Ночной сторож спокойно заявляет:
— Кто гарантирует? Дивус, известный миланский промышленник, глава «Общества белых гор»… минуточку, я сейчас все объясню. Эти люди из Северной Италии, их человек восемьдесят-девяносто; на своих многочисленных заседаниях, вызывая духи знаменитых покойников, таких как Д'Аннунцио и Кардуччи, они постепенно собрали нужную информацию. Донна Джулия, спасения нет. Утро 15 июля 1960 года встретят только семь тысяч человек на вершине Монблана и пять тысяч на горах Тибета. Поэтому Дивус и его друзья, которых зовут Эмман и Черен, занимаются этим делом. Черен — врач, Эмман — служащий банка. Они выберут среди своих клиентов самых лучших семь тысяч человек для спасения и, когда придет время, спокойненько поднимутся на Монблан.
Дон Фульвио Кардилло энергично чешется.
— А кто отправится в Тибет?
Дон Вито Какаче зевает.
— Ну, наверное, местные жители. Повторится, в сущности, история с Ноевым ковчегом. После полной гибели человечества на земле останутся только двенадцать тысяч жителей — итальянцев и тибетцев.
Дон Леопольдо Индзерра уже мысленно прощается с самим собой:
— Господи, а как же мы?
Ночной сторож (со спокойной жестокостью):
— Все в руках создателя. Ведь мы часто повторяем: «Бед у нас навалом, но смерть нас миновала», только теперь-то уж мы погибнем в первую очередь. Разве вы не знаете, что и в обычные времена многие неаполитанцы отправляются на кладбище Поджореале? То пожар от фейерверков, то тонет рыбачий баркас, то землетрясение, то эпидемия полиомиелита. Дорогой дон Фульвио, надо смириться. Смерть родилась и выросла в нашем городе, ее зовут по-разному: то Гарджоло, то Перелла, то Эспозито, мы вынуждены постоянно вносить ее в списки наших жителей. Нам от этого Апокалипсиса ни жарко и ни холодно. Вы помните, как американцы и англичане бомбили Неаполь? Мы хватали корку хлеба и спускались в убежище. Разве мы тогда плакали или падали в обморок?
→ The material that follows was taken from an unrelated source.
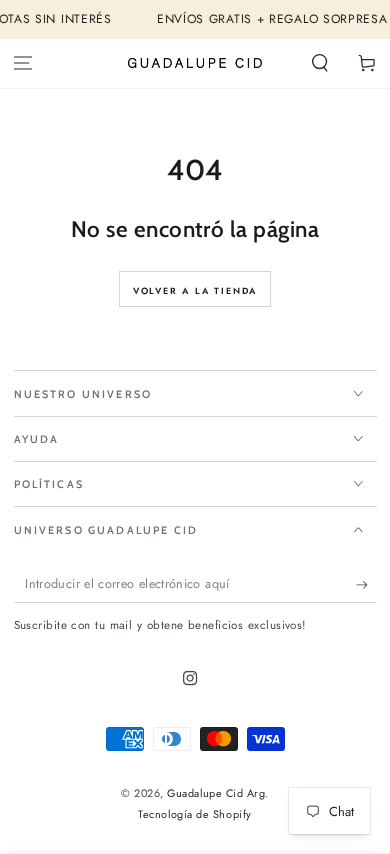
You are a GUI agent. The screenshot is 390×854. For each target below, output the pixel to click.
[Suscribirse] (366, 585)
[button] (319, 63)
Каждый мысленно обращался к Смерти: «Прошу тебя, землячка, предоставь особую привилегию старикам, а уж потом, в последнюю очередь, детям и внукам… одним словом, веди себя по-христиански».
Армандуччо Галеота (задумчиво):
— Дон Вито, скажите, пожалуйста, Смерть замужем или она старая дева?
Мы исподтишка смотрели на донну Джулию.
— Вдова… она, конечно, вдова.
Донна Джулия Капеццуто бросает на нас презрительный взгляд:
— Хорошо, пусть будет по-вашему. Может, она и вдова, но зато не дурочка. Она-то помалкивает. А эти пятеро — Дивус, Эмман, Черен, Д'Аннунцио и Кардуччи — либо жулики, либо сумасшедшие. Чур меня! Дорогие мои, никакого Апокалипсиса не будет. Бог не станет разрушать творение своих собственных рук.
Дон Вито (ехидно):
— Я не хочу вам перечить, но дело в том, что Дивус каждое утро беседует с господом богом. Он медиум, поэтому может освободиться от своей телесной оболочки и вознестись… он словно дым взлетает на небо и спрашивает: «Сообщите, пожалуйста, как идет подготовка конца света?» Господь, застигнутый врасплох, все ему и выкладывает.
Донна Джулия взволнованно:
— Ах так? Римскому папе ничего неизвестно, а этот Дивус все знает! Скажите, пожалуйста, кто он такой?
— Я вам уже сказал, он крупный промышленник, обыкновенный человек, и все тут. А кто был Ной?
— Ной? Как вы можете сравнивать, дон Вито… Ной был главный патриарх!
— Прекрасно! Но патриархами не рождаются, ими становятся.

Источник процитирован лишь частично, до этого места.